There were difficulties in filming the scene in which Kannan is hiding in a cupboard and gestures to Shankar to give a cheque to Vijay; the scene required Ganesan to change his look between takes because the camera could not be moved, meaning he had to stand in one spot, mouth his lines, quickly change his attire and makeup to play the second character, stand in the same place and act. To ease the process, he asked Tirulokchander to stand in for him. Kanthasamy told Tirulokchander this seven-minute-long scene needed trimming but after re-watching it several times, Tirulokchander refused because he could not find what to cut and liked the way Ganesan performed as the three characters. The final cut of the film was initially 4700.01 metres; after five cuts by the Censor Board, it was brought down to 4695.84 metres.

-.-.-

Answer these questions from the passage on filming the cupboard scene:
1. Whom did Ganesan ask to stand in for him?
2. How long was the scene that Kanthasamy said needed trimming?
3. How many cuts did the Censor Board make to the film?

**Data**:
-.-.-

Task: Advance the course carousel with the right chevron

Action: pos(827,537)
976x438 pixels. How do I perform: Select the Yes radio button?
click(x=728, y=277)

-.-.-

**Reply**:
1. Tirulokchander
2. Seven minutes
3. Five